THE PROBLEM: Nothing outside the stretch is wanted. Repeat exactly the lines of the listing below from the one that contains "Click the AI万花筒 watermark logo" through the one that contains "Screen dimensions: 1340x600", both ends included.

SOURCE DATA:
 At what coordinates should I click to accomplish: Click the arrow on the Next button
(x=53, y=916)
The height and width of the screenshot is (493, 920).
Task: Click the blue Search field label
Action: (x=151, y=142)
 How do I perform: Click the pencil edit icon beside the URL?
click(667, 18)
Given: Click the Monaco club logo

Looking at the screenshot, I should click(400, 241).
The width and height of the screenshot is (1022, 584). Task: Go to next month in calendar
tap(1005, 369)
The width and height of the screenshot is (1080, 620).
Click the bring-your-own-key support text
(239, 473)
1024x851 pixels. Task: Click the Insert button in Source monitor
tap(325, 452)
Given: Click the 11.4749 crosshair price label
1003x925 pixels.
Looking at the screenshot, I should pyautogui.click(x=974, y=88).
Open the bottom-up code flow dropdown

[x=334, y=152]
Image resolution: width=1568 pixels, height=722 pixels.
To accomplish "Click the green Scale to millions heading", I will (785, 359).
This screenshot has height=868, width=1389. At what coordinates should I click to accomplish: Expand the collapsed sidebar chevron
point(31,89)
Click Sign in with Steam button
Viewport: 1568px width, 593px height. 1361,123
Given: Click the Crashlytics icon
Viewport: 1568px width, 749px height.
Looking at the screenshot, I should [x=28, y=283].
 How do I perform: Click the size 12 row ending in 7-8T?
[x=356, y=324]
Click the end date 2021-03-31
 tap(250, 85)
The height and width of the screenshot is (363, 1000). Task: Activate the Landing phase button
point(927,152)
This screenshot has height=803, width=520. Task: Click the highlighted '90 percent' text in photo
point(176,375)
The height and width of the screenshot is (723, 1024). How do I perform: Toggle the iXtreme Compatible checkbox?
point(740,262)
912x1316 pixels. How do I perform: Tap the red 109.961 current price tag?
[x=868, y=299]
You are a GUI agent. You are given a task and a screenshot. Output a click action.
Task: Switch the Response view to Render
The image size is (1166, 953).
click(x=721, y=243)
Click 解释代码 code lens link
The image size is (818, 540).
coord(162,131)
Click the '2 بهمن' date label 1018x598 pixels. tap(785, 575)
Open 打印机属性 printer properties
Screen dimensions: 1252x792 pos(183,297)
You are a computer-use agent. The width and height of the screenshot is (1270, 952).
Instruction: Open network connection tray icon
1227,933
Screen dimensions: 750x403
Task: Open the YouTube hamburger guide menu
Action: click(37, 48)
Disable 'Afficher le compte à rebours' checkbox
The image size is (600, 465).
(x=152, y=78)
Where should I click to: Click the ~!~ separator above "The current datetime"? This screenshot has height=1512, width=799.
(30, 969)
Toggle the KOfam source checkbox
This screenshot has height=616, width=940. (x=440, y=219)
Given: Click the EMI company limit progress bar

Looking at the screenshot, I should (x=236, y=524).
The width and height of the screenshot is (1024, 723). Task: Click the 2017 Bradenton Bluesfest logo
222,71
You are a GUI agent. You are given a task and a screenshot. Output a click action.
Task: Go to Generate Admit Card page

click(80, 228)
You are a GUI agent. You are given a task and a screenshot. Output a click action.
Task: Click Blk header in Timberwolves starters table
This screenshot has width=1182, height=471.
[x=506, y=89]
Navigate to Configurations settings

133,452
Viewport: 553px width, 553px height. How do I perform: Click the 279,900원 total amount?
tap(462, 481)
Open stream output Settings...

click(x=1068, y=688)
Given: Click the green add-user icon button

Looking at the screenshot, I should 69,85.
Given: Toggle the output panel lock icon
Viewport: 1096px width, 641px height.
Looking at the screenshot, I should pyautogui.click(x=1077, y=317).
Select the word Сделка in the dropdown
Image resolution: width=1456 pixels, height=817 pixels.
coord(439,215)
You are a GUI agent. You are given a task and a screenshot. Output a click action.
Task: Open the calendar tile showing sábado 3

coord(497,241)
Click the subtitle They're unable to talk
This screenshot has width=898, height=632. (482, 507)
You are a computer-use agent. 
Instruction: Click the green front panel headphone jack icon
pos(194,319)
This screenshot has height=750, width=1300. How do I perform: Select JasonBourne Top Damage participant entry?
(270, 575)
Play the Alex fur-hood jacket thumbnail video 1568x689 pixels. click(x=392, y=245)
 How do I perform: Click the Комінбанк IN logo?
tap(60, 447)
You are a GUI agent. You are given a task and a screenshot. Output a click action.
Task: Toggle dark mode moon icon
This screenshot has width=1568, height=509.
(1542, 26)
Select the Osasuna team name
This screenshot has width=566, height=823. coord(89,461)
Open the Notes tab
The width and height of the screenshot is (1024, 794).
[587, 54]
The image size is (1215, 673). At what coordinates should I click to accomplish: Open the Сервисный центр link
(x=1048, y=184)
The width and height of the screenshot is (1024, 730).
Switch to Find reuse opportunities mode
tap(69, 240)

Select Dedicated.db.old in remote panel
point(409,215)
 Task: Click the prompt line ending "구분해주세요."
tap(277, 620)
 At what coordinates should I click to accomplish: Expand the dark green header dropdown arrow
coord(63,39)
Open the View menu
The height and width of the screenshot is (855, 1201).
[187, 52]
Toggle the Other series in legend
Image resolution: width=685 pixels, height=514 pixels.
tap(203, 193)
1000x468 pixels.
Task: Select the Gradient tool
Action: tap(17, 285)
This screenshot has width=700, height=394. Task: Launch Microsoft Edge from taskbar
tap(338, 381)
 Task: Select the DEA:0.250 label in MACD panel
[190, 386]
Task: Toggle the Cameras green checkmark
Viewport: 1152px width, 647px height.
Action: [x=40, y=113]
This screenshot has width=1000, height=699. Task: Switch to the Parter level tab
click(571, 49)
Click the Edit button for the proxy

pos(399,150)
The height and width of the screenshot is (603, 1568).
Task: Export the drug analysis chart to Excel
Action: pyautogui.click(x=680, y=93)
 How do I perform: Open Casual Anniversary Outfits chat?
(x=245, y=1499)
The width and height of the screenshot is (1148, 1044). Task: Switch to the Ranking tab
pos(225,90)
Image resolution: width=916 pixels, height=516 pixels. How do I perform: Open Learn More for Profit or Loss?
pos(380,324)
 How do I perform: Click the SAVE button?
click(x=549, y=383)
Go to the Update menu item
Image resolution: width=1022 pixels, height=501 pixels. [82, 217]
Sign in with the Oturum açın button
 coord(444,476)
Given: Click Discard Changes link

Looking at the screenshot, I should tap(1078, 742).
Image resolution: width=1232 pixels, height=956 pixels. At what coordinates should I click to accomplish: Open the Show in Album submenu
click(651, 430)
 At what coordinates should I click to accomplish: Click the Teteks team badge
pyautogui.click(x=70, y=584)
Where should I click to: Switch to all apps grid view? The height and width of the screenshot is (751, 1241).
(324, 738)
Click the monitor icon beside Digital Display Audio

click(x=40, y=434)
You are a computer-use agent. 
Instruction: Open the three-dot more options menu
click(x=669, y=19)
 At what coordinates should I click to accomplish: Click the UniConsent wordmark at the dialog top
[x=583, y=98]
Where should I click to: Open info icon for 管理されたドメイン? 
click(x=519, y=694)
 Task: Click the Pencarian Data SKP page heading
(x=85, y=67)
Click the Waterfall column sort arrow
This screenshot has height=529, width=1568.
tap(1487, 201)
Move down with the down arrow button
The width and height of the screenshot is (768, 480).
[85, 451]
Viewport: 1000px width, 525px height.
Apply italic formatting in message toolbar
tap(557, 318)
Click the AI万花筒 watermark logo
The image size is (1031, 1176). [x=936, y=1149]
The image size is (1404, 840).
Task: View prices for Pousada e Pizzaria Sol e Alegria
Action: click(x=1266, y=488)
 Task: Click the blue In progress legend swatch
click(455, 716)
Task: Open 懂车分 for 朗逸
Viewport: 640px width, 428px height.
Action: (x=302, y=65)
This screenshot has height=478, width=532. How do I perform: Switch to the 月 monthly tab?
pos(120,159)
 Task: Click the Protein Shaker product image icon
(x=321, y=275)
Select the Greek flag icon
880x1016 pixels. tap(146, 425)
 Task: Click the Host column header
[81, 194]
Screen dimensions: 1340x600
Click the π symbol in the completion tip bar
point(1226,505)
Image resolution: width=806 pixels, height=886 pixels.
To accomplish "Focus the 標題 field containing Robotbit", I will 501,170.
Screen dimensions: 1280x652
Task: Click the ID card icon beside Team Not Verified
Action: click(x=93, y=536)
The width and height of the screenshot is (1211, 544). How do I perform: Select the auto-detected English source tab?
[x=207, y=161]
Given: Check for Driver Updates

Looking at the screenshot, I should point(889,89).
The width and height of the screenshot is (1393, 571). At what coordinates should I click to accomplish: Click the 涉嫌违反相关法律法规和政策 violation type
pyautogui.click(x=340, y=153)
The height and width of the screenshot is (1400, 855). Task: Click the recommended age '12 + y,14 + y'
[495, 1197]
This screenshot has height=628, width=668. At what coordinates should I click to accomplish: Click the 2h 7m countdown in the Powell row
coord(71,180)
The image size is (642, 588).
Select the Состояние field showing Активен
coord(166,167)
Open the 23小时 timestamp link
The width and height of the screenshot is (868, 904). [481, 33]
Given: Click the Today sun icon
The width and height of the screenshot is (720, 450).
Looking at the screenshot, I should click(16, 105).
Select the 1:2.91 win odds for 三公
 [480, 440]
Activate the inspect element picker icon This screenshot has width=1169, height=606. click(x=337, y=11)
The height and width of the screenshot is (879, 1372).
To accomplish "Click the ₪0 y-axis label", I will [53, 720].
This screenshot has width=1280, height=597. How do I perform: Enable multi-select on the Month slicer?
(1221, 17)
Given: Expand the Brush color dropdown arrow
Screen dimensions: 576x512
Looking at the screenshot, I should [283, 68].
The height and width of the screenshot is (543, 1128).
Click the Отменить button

TASK OUTPUT:
Click the AI万花筒 watermark logo
The image size is (1031, 1176). [x=936, y=1149]
The image size is (1404, 840).
Task: View prices for Pousada e Pizzaria Sol e Alegria
Action: click(x=1266, y=488)
 Task: Click the blue In progress legend swatch
click(455, 716)
Task: Open 懂车分 for 朗逸
Viewport: 640px width, 428px height.
Action: (x=302, y=65)
This screenshot has height=478, width=532. How do I perform: Switch to the 月 monthly tab?
pos(120,159)
 Task: Click the Protein Shaker product image icon
(x=321, y=275)
Select the Greek flag icon
880x1016 pixels. tap(146, 425)
 Task: Click the Host column header
[81, 194]
Screen dimensions: 1340x600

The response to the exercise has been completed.